FOP challenger backs Sessions’ anti- reform tack
The man who could be the next president of the Fraternal Order of Police on Wednesday threw his support behind Attorney General Jeff Sessions’ decision to review and retreat from police reform agreements nationwide.
Chicago Police Officer Kevin Graham said the U. S. Justice Department investigation, triggered by the police shooting of Laquan McDonald, was “politically motivated” and “part of a larger movement to put the handcuffs on the police in the Obama administration.”
“AG Sessions recognizes that the police are generally doing a good job and must be allowed to continue to do so,” Graham was quoted as saying in a press release issued by his “Blue Voice” slate of union candidates.
“We think this decision is a step in the right direction to restoring law and order and diminishing violent crime in the city.”
Mayor Rahm Emanuel and Police Supt. Eddie Johnson have promised to implement the sweeping reforms outlined in the DOJ’s scathing indictment of the Chicago Police Department, even though it is now clear that Sessions is not interested in pursuing a consent decree mandating those changes.
Graham strongly disagreed.
“Chicago Police are being hammered with new disci- plinary measures constantly. Members are not receiving due process rights. And the media is not telling the truth about many cases in which the police are accused,” Graham was quoted as saying.
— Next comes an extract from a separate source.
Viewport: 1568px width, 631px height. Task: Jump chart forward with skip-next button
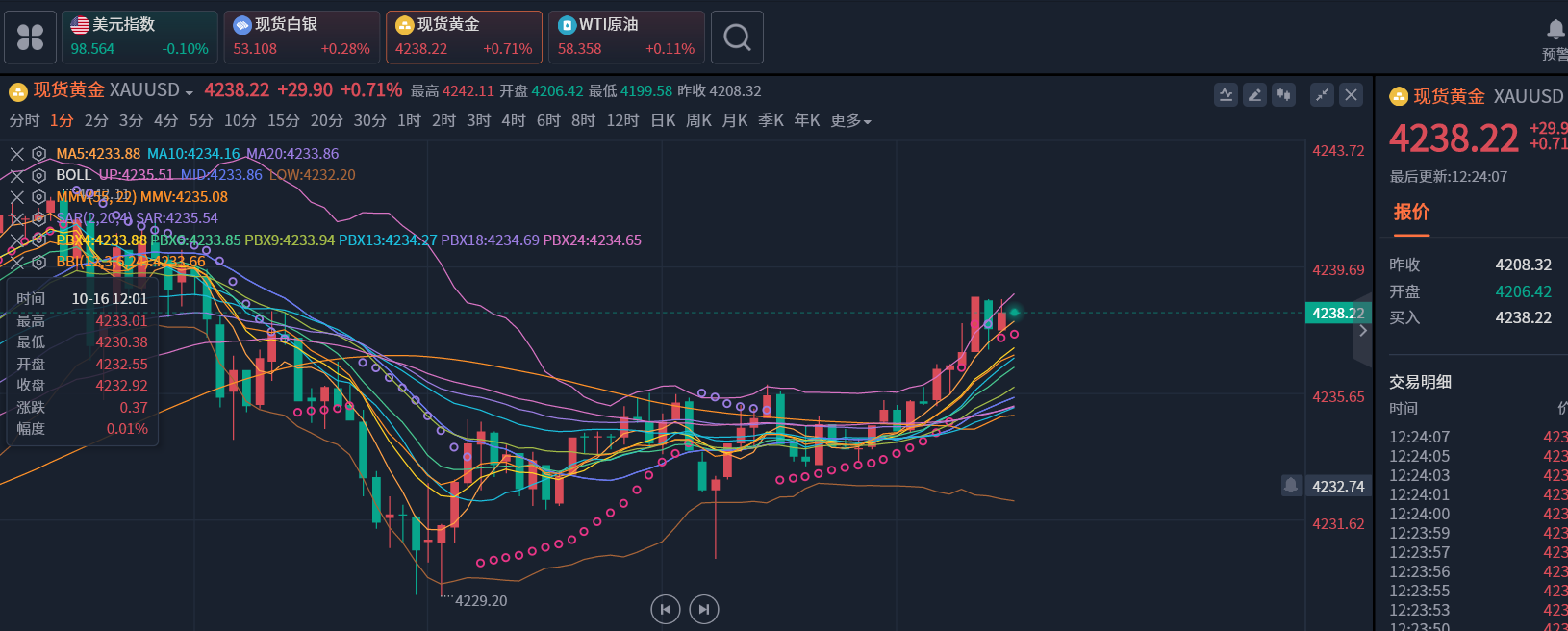point(704,609)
Graham also blasted incumbent President Dean Angelo for cooperating with a DOJ investigation he should have opposed and for encouraging his members to speak with Justice Department investigators “without legal representation.”
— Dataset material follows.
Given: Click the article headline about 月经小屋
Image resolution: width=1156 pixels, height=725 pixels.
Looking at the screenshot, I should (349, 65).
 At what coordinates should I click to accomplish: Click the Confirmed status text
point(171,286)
“How does it look when we cooperate with this investigation and then Attorney General Sessions comes in and criticizes it? If ... Sessions sees these investigations [ as preventing] the police from doing their job, why didn’t our own FOP president?” Graham was quoted as saying.
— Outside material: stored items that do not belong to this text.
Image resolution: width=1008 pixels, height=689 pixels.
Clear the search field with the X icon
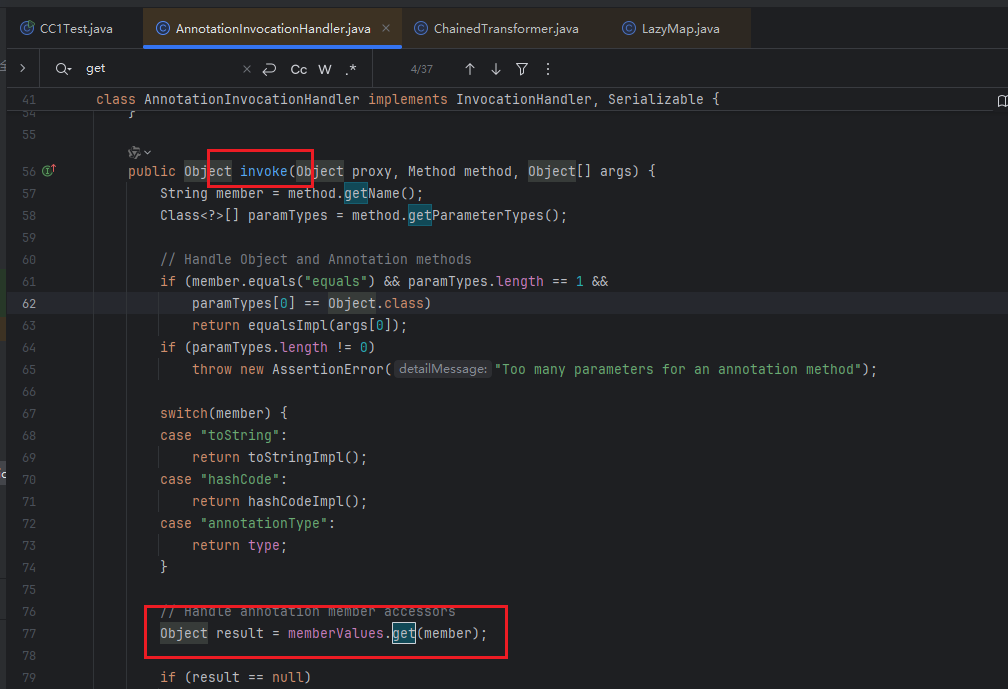click(x=247, y=69)
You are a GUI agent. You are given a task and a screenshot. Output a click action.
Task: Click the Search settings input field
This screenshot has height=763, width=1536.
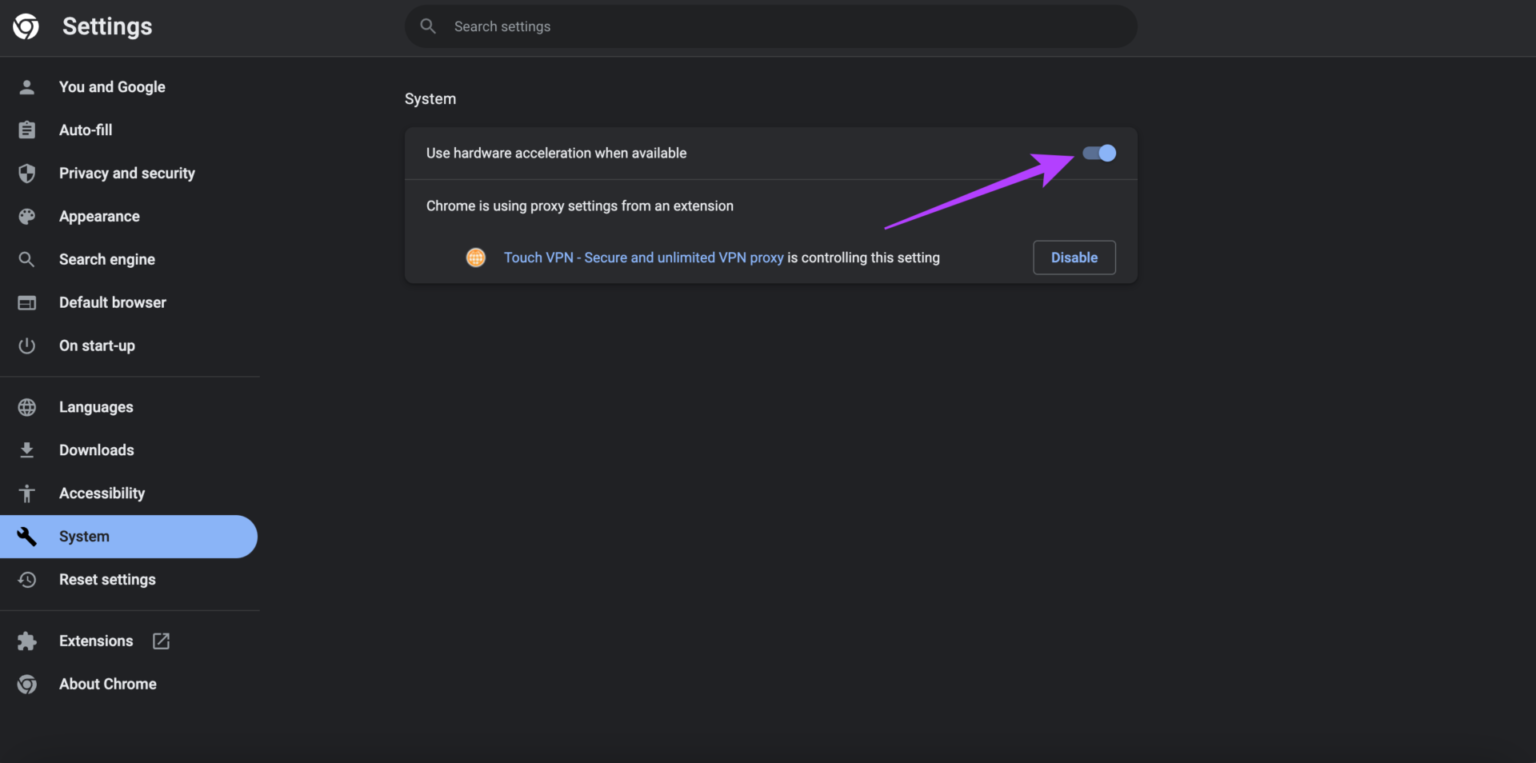point(770,26)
Angelo countered that hundreds of officers volunteered to talk to the DOJ to give the report balance. They aired their gripes about broken down equipment, inadequate training, outdated technology and about a merit promotions process riddled with politics, he said.
“If not, you would only have had politicians, reverends, community activists, arrestees and ex- offenders. They would have been the only voice of that document,” Angelo said.
Leadership of the Fraternal Order of Police is up for grabs in the April 12 runoff.